Upcoming Courses
The following are courses new to the English Department! If you are interested in any, please contact the professor holding the course.
Fall 2009
English 482: The City, and Other Spaces in Literature
This course will explore the relationship between space and identity mostly through fiction from the 18th century Gothic to the postmodern present. We will read topographically (by space) rather than chronologically (by history). Our "topos" will include the city, the home, the castle, built space, and "other" spaces (e.g,. the tomb, the labyrinth). We'll also dip into some contemporary philosophy (such as phenomenology, postmodern theory, and psychoanalysis) to enliven and provide texture to our literary study. The class will make strategic use of non-traditional discussion and writing formats (Facebook, blogging, electronic chat) partly as a way to experiment with the space of the classroom but also to diversity our approach to literary study. Students will have the option of pursuing a creative project for their final assignment
Dr. Bryan B. Rasmussen
MWF, 1:30 - 2:35
English 456: Major British Authors: Virginia Woolf
Virginia Woolf was one of the most significant novelists, literary critics and cultural theorists of the 20th century. She was an original member of London’s famous and controversial Bloomsbury group, an elite circle of friends and artists that included the painters Duncan Grant and Vanessa Bell, fellow novelist E. M. Forster, the art critics Roger Fry and Leonard Woolf, and the economist John Maynard Keynes. This group was determined to leave behind the 19th century’s crippling and sterile conventions, both social and artistic—conventions predicated upon structures of sexual, racial and economic oppression and that had led to the errors of imperialism and the bloodbath of the Great War.
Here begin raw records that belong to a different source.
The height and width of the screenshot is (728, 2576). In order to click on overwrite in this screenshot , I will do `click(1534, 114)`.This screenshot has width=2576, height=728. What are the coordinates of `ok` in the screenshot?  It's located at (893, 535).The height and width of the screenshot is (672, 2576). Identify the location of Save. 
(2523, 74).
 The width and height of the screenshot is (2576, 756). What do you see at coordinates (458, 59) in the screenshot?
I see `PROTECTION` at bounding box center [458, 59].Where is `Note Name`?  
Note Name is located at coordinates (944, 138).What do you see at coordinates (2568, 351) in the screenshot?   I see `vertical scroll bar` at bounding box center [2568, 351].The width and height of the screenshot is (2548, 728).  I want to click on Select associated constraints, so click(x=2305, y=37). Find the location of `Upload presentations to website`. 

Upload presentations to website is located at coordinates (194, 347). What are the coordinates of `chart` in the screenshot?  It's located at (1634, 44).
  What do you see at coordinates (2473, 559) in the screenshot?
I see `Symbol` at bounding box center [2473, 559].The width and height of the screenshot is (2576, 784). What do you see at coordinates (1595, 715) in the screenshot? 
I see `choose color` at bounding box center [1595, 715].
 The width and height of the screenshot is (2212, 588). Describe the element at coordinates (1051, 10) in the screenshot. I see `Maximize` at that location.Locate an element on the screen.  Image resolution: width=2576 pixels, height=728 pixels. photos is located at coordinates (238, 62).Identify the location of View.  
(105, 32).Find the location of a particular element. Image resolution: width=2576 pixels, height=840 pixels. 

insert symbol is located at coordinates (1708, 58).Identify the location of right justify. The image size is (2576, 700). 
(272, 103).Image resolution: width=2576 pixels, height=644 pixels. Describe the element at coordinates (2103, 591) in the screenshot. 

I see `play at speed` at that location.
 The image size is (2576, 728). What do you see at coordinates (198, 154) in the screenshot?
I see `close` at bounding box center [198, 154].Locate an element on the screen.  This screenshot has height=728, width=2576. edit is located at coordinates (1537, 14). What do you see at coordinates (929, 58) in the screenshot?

Informed by the insights of Freud, Havelock Ellis and others in the fields of psychology and sexology, and new scientific investigations of human perception and cognition, Woolf developed a style of literary impressionism that came to be the hallmark of high modernism. In this course we will read several of Woolf’s novels including To the Lighthouse, Mrs. Dalloway, and The Waves; the essays A Room of One’s Own and Three Guineas; several short personal essays and works of literary criticism; and selected excerpts from her remarkable letters and journals. A few pertinent works by her contemporaries will also be addressed as time allows.